* Excerpt
** begin **
All rights reserved.  No part of the Historic Wintersburg blog may be reproduced or duplicated without prior written permission from the author and publisher, M. Adams Urashima.

Friday, September 28, 2012

Dear Mr. Elliot

  Among the touching artifacts archived relating to Japanese American incarceration during World War II are those relating to the interaction with teachers.   

LEFT: A letter posted from the Poston Arizona Relocation Center, May 1942, from Wintersburg goldfish farmer Harley Asari to Ray Elliott, then vice principal at Huntington Beach High School. (Image, M. Urashima) © ALL RIGHTS RESERVED

   The teachers knew their students, had watched them grow up, and knew their parents. In farm country, everyone knew each other's families and their histories. The virtual lifeline provided to the incarcerated by teachers helped keep Issei and Nisei connected with the outside world and focused on better days ahead.
** end **
* Set exercise 1
Using the Wintersburg excerpt, answer these:
(a) From where, and in what month and year, was the letter posted?
(b) What job did the letter's recipient hold at the time?
(c) According to the excerpt, what did the teachers' lifeline help keep Issei and Nisei connected with?
* Set exercise 2
Print the passage of the Wintersburg excerpt from "Among the touching" up to and including "better days ahead.", keeping every word and mark the same.
The material after the Wintersburg excerpt isn't needed for anything here.

* Dataset section
** begin **
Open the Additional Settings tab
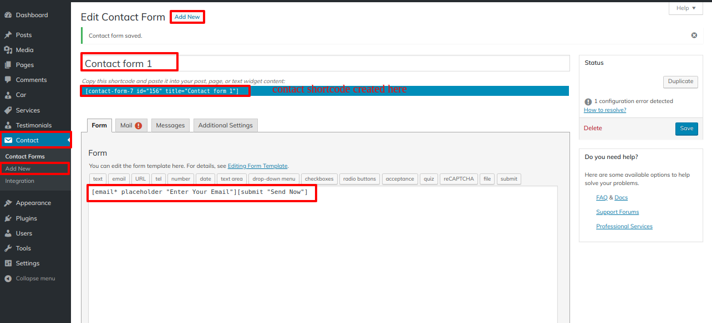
** end **
* Expected answer 1
(a) From the Poston Arizona Relocation Center, in May 1942.
(b) Vice principal at Huntington Beach High School.
(c) The outside world.

* Expected answer 2
Among the touching artifacts archived relating to Japanese American incarceration during World War II are those relating to the interaction with teachers.   

LEFT: A letter posted from the Poston Arizona Relocation Center, May 1942, from Wintersburg goldfish farmer Harley Asari to Ray Elliott, then vice principal at Huntington Beach High School. (Image, M. Urashima) © ALL RIGHTS RESERVED

   The teachers knew their students, had watched them grow up, and knew their parents. In farm country, everyone knew each other's families and their histories. The virtual lifeline provided to the incarcerated by teachers helped keep Issei and Nisei connected with the outside world and focused on better days ahead.